Capítulo 2 - Uma blusa roubada

— Eu não acredito... — ele estava tão surpreso que não conseguiu terminar a frase.

     — Eu tentei avisar — digo.

     — Como você pôde ter jogado esse monte de... — Coloquei a minha mão em sua boca. Ter a absoluta certeza que aquilo aconteceu na minha frente era humilhante demais.

     — Não diga, por favor. Eu tenho consciência do que acabou de acontecer — falei, tirando minha mão da sua boca.

     — Mas como você pôde ter feito uma coisa dessas? Por que não deu uma verificada rápida para ter certeza de que não jogasse uma mala cheia de roupa íntima feminina?

     — Na hora em que a joguei, não tinha notado qual mala eu estava segurando.

     — Pelo menos você podia ter pensado em avisar que uma de suas malas continha pertences pessoais.

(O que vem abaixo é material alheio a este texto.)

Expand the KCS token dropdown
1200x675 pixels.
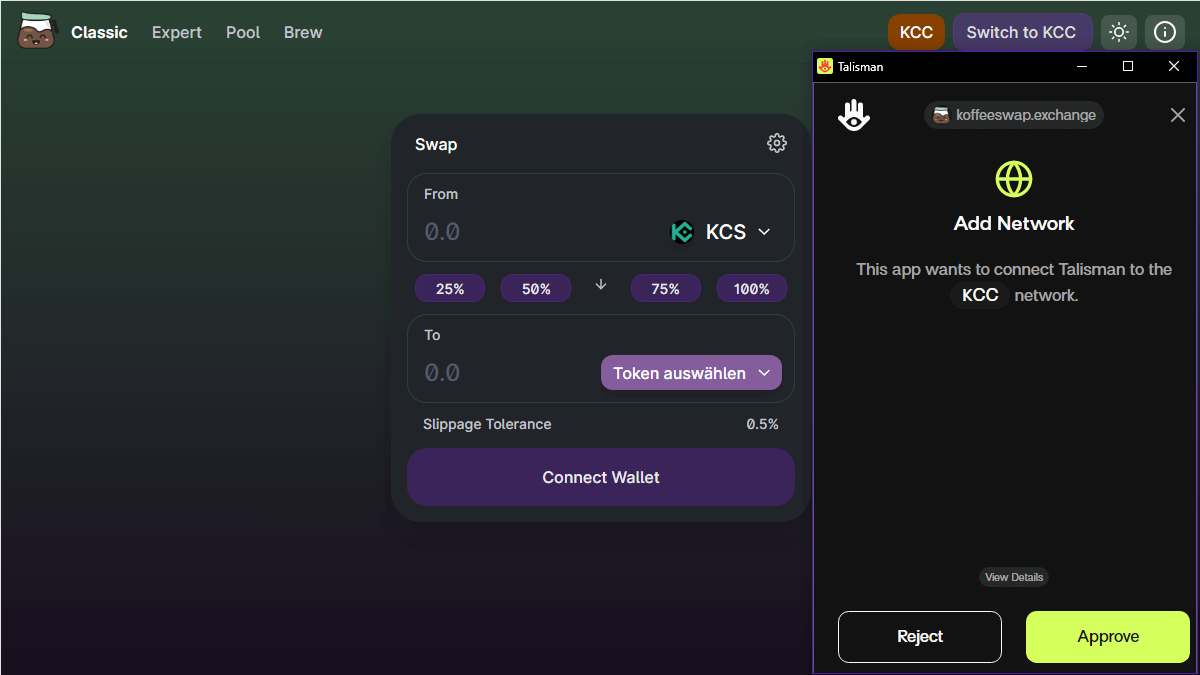tap(764, 232)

     — Agora você sabe... — Não consegui terminar a frase, porque naquela hora eu o olhei diretamente e meus pensamentos sumiram. Deu um branco total em minha mente. Ele é tão... bonito. Um garoto de olhos verdes e de cabelos negros que conseguiu fazer com que minha mente apagasse por alguns instantes. Até mesmo senti algo diferente e fico na esperança de que não seja uma coisa que acabou de voar pela minha cabeça. Ainda bem que era só um pensamento.

     — É melhor eu ir me desinfetar. A gente se vê depois — sua voz me fez acordar do transe. Ele acenou enquanto se afastava, me deixando com a mala de roupa íntima aberta.

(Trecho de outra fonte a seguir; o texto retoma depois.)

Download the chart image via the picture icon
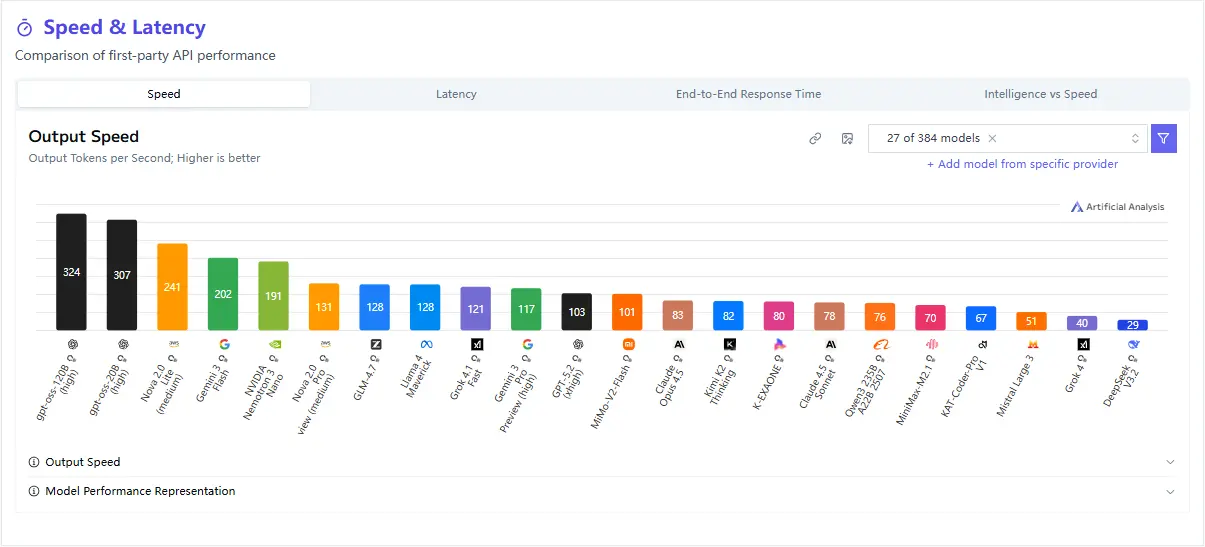Image resolution: width=1205 pixels, height=547 pixels. point(846,139)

     — Espera — gritei, esperando que ele virasse para prestar atenção. Não virou —, nem para fechar a mala que você abriu?

     Fingiu que nem ouviu, eu imagino. Ele não estava distante o suficiente para não ouvir uma garota com mechas azuis. Uma pena não ter nada para jogar na cabeça dele para que ele pudesse me ouvir.

     ★Dica 6 = Se você estiver com qualquer coisa na mão e com raiva de alguém que estiver na sua frente: jogue. E se a pessoa morrer: fuja e mude de identidade.★

     — Seu idiota! Eu sei que você me ouviu! — berrei, mas ele continuou a andar, como se nada do que eu tivesse dito fosse com ele.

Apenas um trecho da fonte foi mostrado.